I rear-ended someone and they lawyered up fast — now I'm terrified about my savings
So this happened about six weeks ago. I tapped someone at maybe 15–20 mph in stop-and-go traffic — barely a fender bender from where I was sitting. The other driver seemed fine, we exchanged info, I thought that was that.
Then last week I get a letter from an attorney saying they're representing him. My stomach just dropped.
I have decent coverage — not the bare minimum — but here's the thing: I've worked really hard over the years and I have savings, a rental property, retirement accounts. Stuff that could theoretically be on the table if a judgment came back over my policy limits.
I keep reading that insurers settle the vast majority of these cases and it never goes further than the policy.
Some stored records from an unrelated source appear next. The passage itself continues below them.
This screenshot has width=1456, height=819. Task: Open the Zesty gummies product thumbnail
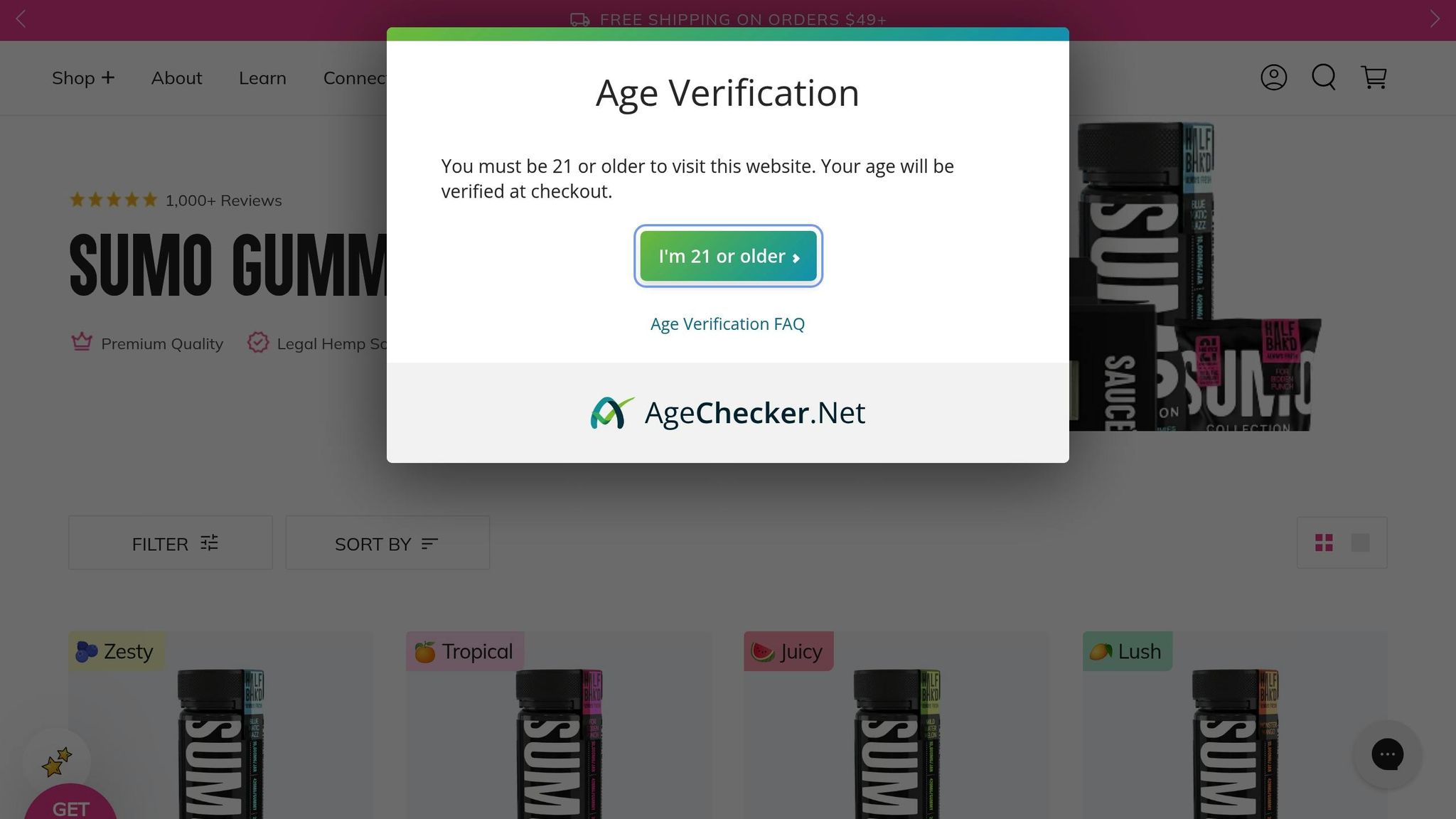(220, 725)
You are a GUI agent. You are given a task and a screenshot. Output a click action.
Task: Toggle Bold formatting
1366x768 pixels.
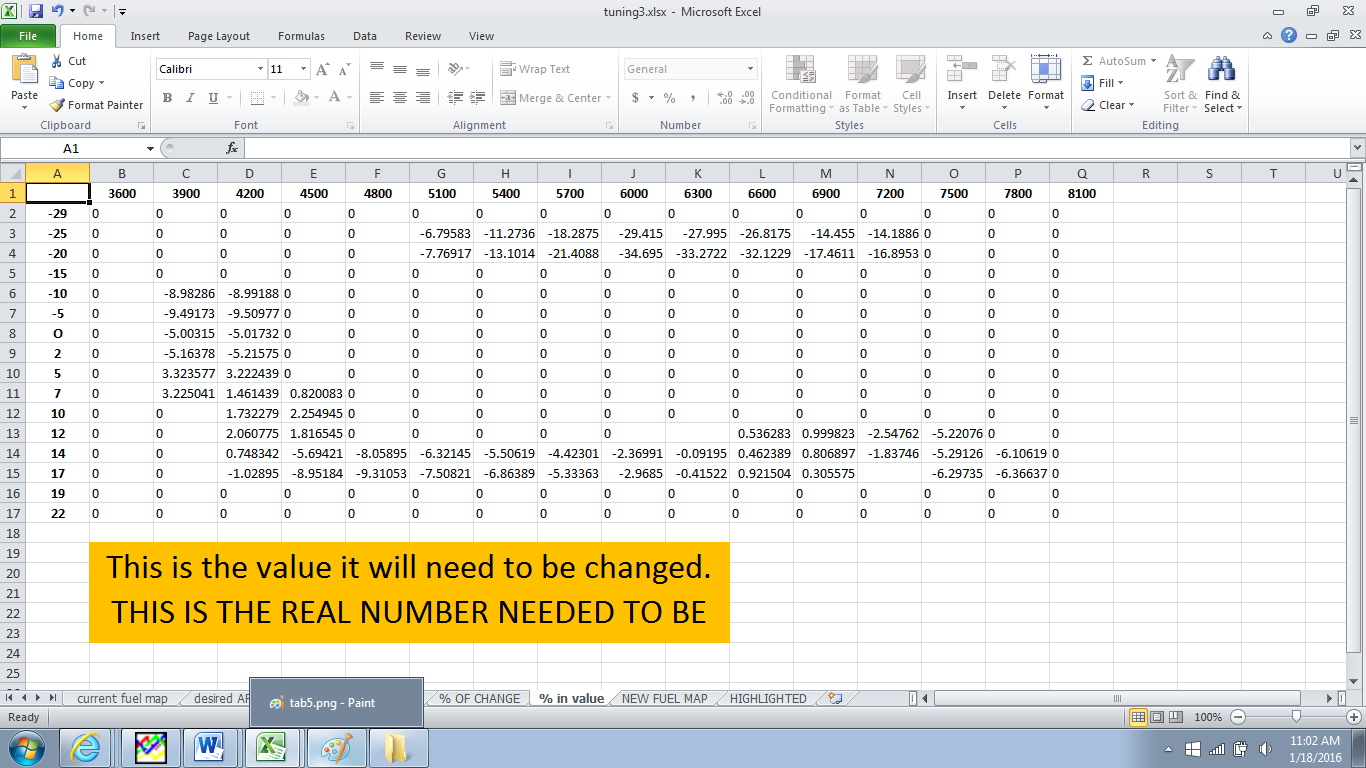pos(167,98)
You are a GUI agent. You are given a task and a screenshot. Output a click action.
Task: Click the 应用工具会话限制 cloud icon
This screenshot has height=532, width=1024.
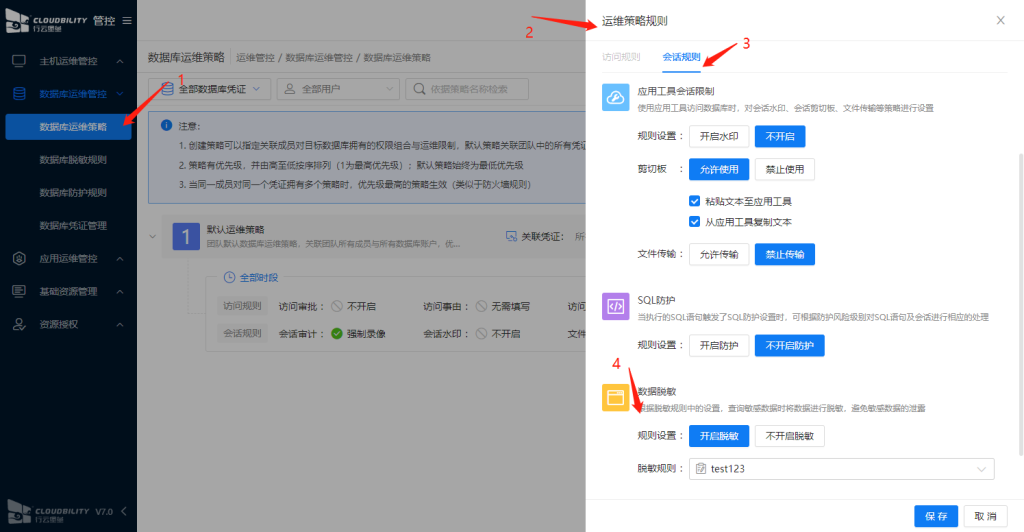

But I can't stop fixating on the exceptions. Like, what actually happens in those rare cases where they don't settle? Do plaintiffs' attorneys ever look into what the at-fault driver actually owns? Would having visible assets make me more of a target?
I know I should probably talk to my own attorney but honestly I don't even know if I need one right now or if I'm just spiraling. My insurer assigned a claims adjuster and she seemed calm about it, but of course she'd say that.
Has anyone here been on the at-fault side of something like this and had it escalate beyond what you expected? Or gone through it and had it turn out fine? I genuinely can't sleep. Any perspective helps.